Saturday, November 17, 2012

100 Books #109 - Louis L'Amour's TO THE FAR BLUE MOUNTAINS

..."There is game."
I smiled. "There are no lords there to bespeak the deer or the hare, William. There is enough for all."
I love this exchange between Barnabas Sackett, gonnabe American pioneer, and the man he's leaving behind to work his tiny plot of land in England's famous fens. Neither can believe that the other wants what he does. William is happy to cut rushes and grow what crops he can on the tillable bits of Barnabas' inheritance; Barnabas wants to be in on the ground floor of history's greatest Do-Over. It's a moment that all but sings with romance and makes the reader want to have been there to sail off with Barnabas, even though that reader knows that yesterday's frontier became today's suburban franchise ghetto and, while there is actually enough for all, the dream of all getting to share in it is far from realized.

But it's a great reminder, a book like this, that the American Experiment really was and still is one. People who knew what had become of hundreds and thousands of years of hereditary aristocracy and hierarchies that might as well have been castes wanted to try something different, but they had to make it up as they went along. And we still are, today. We may be disappointed that this country seems not to be living up to its early promise, but we set ourselves some pretty lofty goals, for which Plan A might not have been the best. Plan B? Plan C? Plan D? Plan E? The important thing is to keep trying.

But that's not what To the Far Blue Mountains is about, of course. All that experimentation is far in the future for America and the Sacketts. First, Barnabas has to gain a proper foothold on the continent and survive and have kids.* But even before that, he has to get out of England, where people in high places have come to think he is a very bad man (some even think he's hiding the Crown Jewels**, which they think he found with the gold coins that started him on his path to independence in Sackett's Land). Which is to say that Barnabas spends the first chunk of this novel (again) in what I like to call "Doctor Who jeopardy"***. There many, many novels after this one, and they're about his descendants, so we kind of know he's not going to be hanged or murdered or anything. Yawn.
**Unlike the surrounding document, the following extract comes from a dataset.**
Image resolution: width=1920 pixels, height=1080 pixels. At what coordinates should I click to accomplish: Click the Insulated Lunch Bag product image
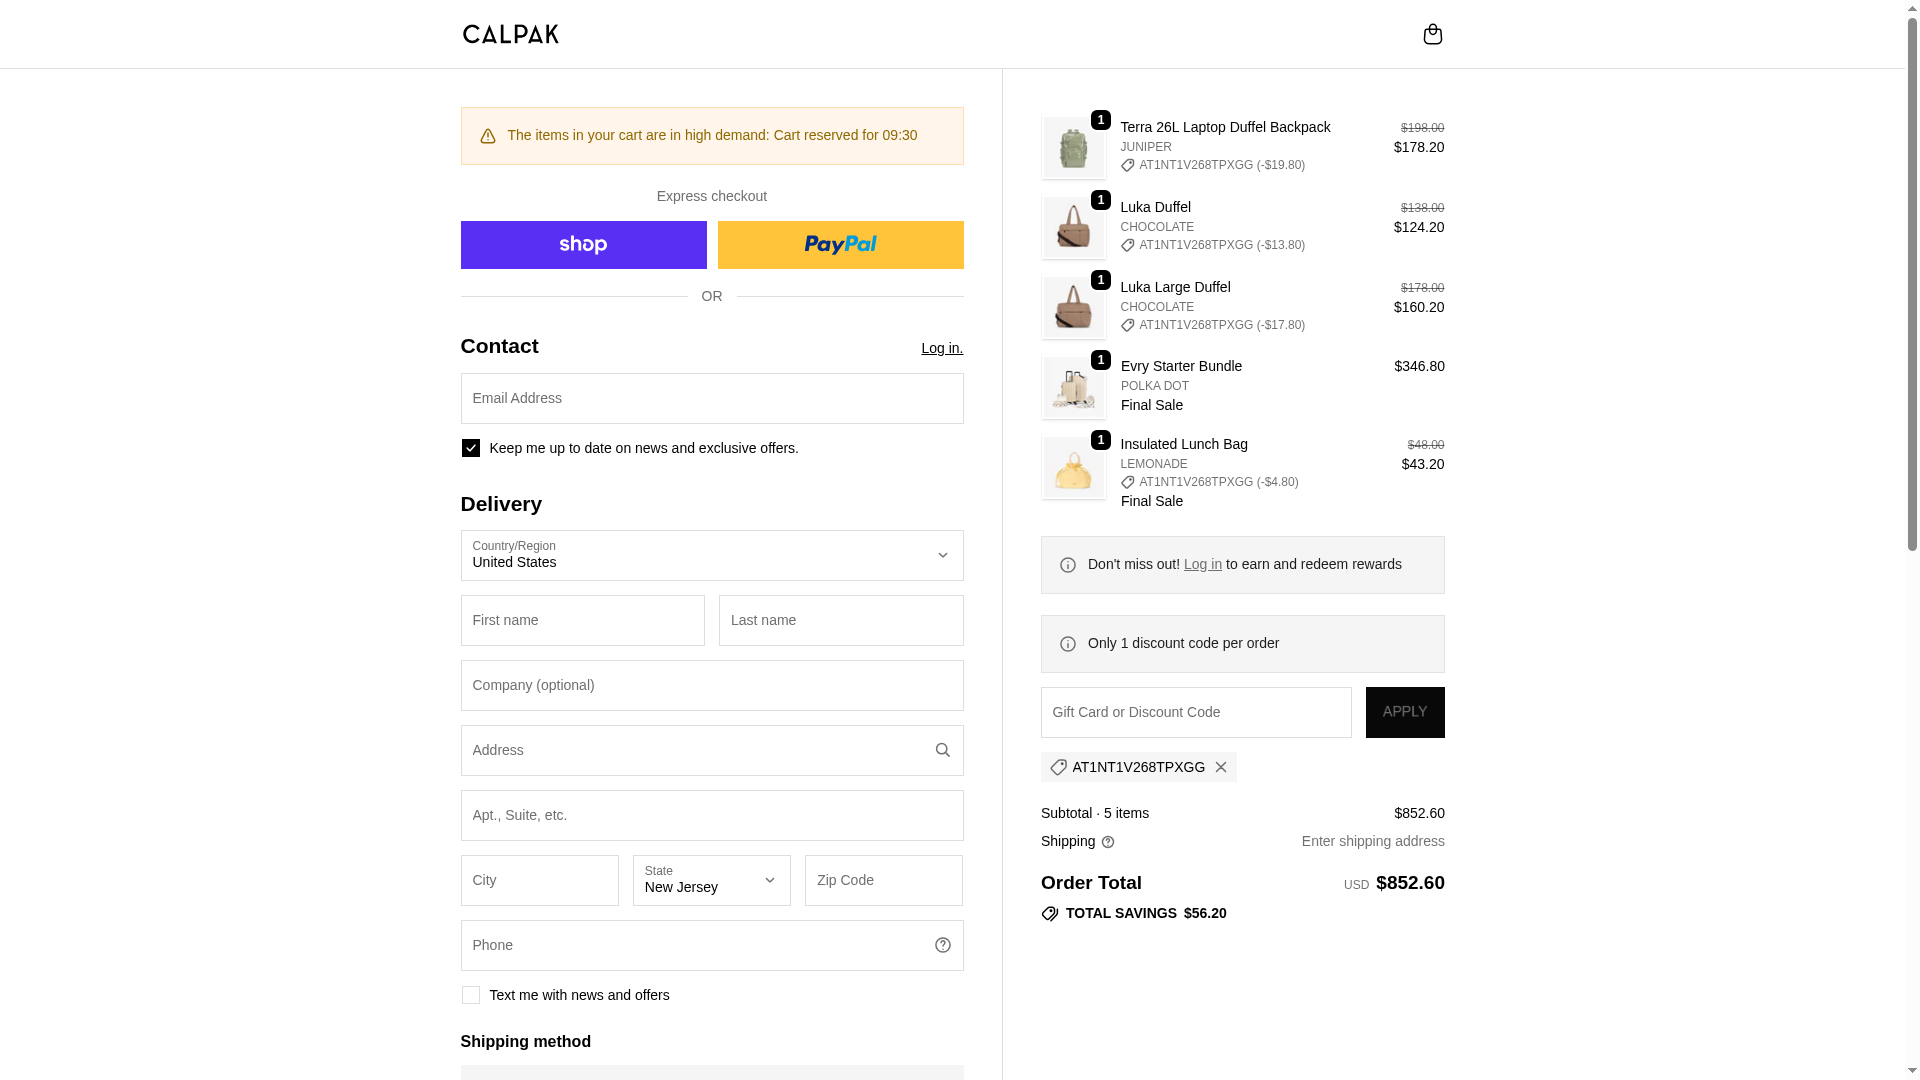click(1073, 467)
Again, this is the stuff of Romance, not history or historical fiction, but fun nonetheless. Swirling capes and salutes, daring escapes, audacious seizures of ships -- all that's missing is D'Artagnan, really, but our Barnabas, so legendary that even weird old men in Welsh shacks know his name without an introduction, makes a pretty fair substitute.

And while he's got him a wife all picked out, the beautiful and tough Abigail (who fought off pirates off the coast of India when she was just 13, apparently), his female companion for a lot of the best bits of this novel would make him a fine match, too. Oh, if you don't love Lila, Abigail's maidservant who got left behind when Abigail and her father sailed for America but who bulls her way into chasing after her with Barnabas, you don't love strong women. Lila is physically imposing, plies a mean sword, cooks a fine supper on no notice and with whatever crap ingredients are on hand, and is fiercely loyal. If Barnabas is larger than life, and he certainly is that, Lila is even larger, a paragon of rough country virtue and can-do-it attitude.

It's a pity that she more or less disappears, for huge chunks of the novel, but this is Barnabas' story, and he's got a lot going on. Like fighting off pirates. Like fighting off the urge to become one himself. Like darting in and out of English ports under the noses of his enemies so he can sell the spars and furs and potash (oh my!) he has collected in the New World and buy clothing and beer and seed corn and whatnot. Like fighting some Indians and befriending others. Like building and rebuilding his fort in Virginia. Like impregnating his wife. Like scenery appreciation.

His is a fun ride on which to be along, and no mistake. Onward to the next book, soon, which appears to concern his first son, the improbably named Kin Ring Sackett.

*So far no plan for dynasty founding has succeeded by avoiding that step.

**Lost in a flash flood by King John's baggage train in the early 13th century.

***As in the way episodes of that show may dangle its title character over any number of cliffs but the fact that the show is his and that he is known to have many future incarnations makes any episodic endings in which he is in danger kind of laughable when one watches, say, Jon Pertwee's turn in the role back in the 1960s.